Now I admit this is a stupid idea but stupid does = fun. I'm starting to get very sick of seeing so many carbon wonder bikes take over the industry with suspension more complex than apollo rockets, more gears than a semi-truck, and wheels that cost more than a house. My wife and I have been doing the tourist thing riding beach cruisers around San Diego and thats when it struck me. This 40lbs hunk of coaster brake steel would be awful yet awfully fun on the trails back in the front range of Denver. 

Before I tread into this adventure headlong I wanted to see if the wise single speeders of the internet could either show me their builds or give me some tips on which frames, parts, ect I should use. Safety is a non-issue as rowdiness is the main goal. So...

SHOW ME WHAT YOU'VE GOT!


----------



## blaklabl (Mar 14, 2011)

RockyMntMonkey said:


> Howdy all,
> 
> Now I admit this is a stupid idea but stupid does = fun. I'm starting to get very sick of seeing so many carbon wonder bikes take over the industry with suspension more complex than apollo rockets, more gears than a semi-truck, and wheels that cost more than a house. My wife and I have been doing the tourist thing riding beach cruisers around San Diego and thats when it struck me. This 40lbs hunk of coaster brake steel would be awful yet awfully fun on the trails back in the front range of Denver.
> 
> ...


I don't have a beach cruiser conversion to show you, but just wanted to chime in to agree re: the overload of MTB marketing. I too got sick of it and just bought a 97 rockhopper off CL and converted it to SS. I still have a plastic wonder bike, but as of the lastly year or so I have just grown tired of the constant maintenance and overthinking of everything. After 30 years of riding, I just decided to go backwards I guess.

I don't know how many "true" beach cruiser conversions you'll find on here, but the experience of finding a 20 year old steel bike and giving it new life has been pretty rewarding. I have a rigid fork coming for it next week and then it will be "done". 26", rigid and single.










By the way I also have decided to stop looking daily at Pinkbike, Vital, etc. to cut down on the noise. Just using the forum here for ideas/advice.

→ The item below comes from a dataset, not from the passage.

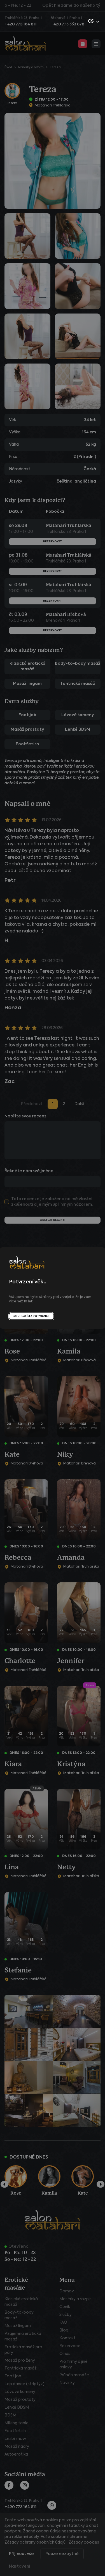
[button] (94, 21)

Sent from my iPhone using Tapatalk Pro


----------



## Cotharyus (Jun 21, 2012)

For a while, Transition made the bike you're talking about - a Transition Clunker. It seems like there are a few other options running around out there - coaster brakes, single speed, steel frame, low rise BMX bars, things like that. So if it's more your bag, you might be able to buy one. However, there's something to be said for building something like this up. They really can be super fun to ride. With that said:

skidding really is one of the worst enemies of a well built trail, and most people who ride clunkers can't figure out how not to skid (it can be done...but it takes a steady foot, and really good control) every time they put the brakes on. A good steel SS frame with a simple nod to modernity through the addition of disc brakes may be a safer bet (better control) and also much more kind to the trails.


----------



## mr_chrome (Jan 17, 2005)

- not into "cruiser" bikes but definitely wanted a bike for taking on vacation to the beach or wherever.....I eventually built my SS 29er but kept an extra cog to convert to "cruiser" status for vacation mode......


----------



## FLYINW (Apr 26, 2016)

My former MTB. A steel framed Rockhopper turned BMX styled single speed cruiser


----------



## mack_turtle (Jan 6, 2009)

I suggest you look into "klunkers." I have not been around long enough to know a lot about mtb history, butklunkers are a fun niche in the market. unfortunately, they aways seem to appear as a novelty and quickly disappear.


----------